5. Pick a network and (if shown) an SSH key

  1. Network — pick from the dropdown. New projects come with a default network already provisioned. Build more from Create a new network.

    Screenshot needed

    Network dropdown showing the default network selected.

  2. SSH Key — shown only when the picked image is flagged as requiring one. Pick a key from your account's keys.

    If you have no keys yet, the form shows a yellow callout with an Add an SSH key button. Click it to paste a public key inline without leaving the form.

    Screenshot needed

    SSH Key section with the inline "Add an SSH key" prompt.

6. Pick security groups

The Security Groups field is a checkbox list of every security group in the project. The default group is pre-checked.

  1. Leave default ticked unless you have a reason to remove it (it allows the instance to reach the rest of your project).

  2. Tick any other groups whose rules the instance needs. See Configure security groups to build groups for inbound traffic (SSH, HTTP, custom ports).
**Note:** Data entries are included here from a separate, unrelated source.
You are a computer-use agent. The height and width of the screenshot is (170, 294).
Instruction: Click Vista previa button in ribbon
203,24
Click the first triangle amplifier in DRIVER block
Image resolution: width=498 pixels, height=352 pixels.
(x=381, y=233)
7. (Optional) Add user data

The User data textarea takes a cloud-init script that runs on first boot. Use it to install packages, set passwords, write files, or kick off a configuration management run.

#!/bin/bash
apt update
apt install -y nginx
systemctl enable --now nginx

8. Launch

Click Create instance.

The Portal returns to the Instances list with the new row showing a Building status badge. The list auto-refreshes while the instance provisions; status moves through BuildingActive once it boots.

Screenshot needed

Instances list with a newly-launched instance in the Active state.

Verification

  • The instance reaches Active state within a few minutes (most cloud images boot in well under a minute; uploaded images may take longer).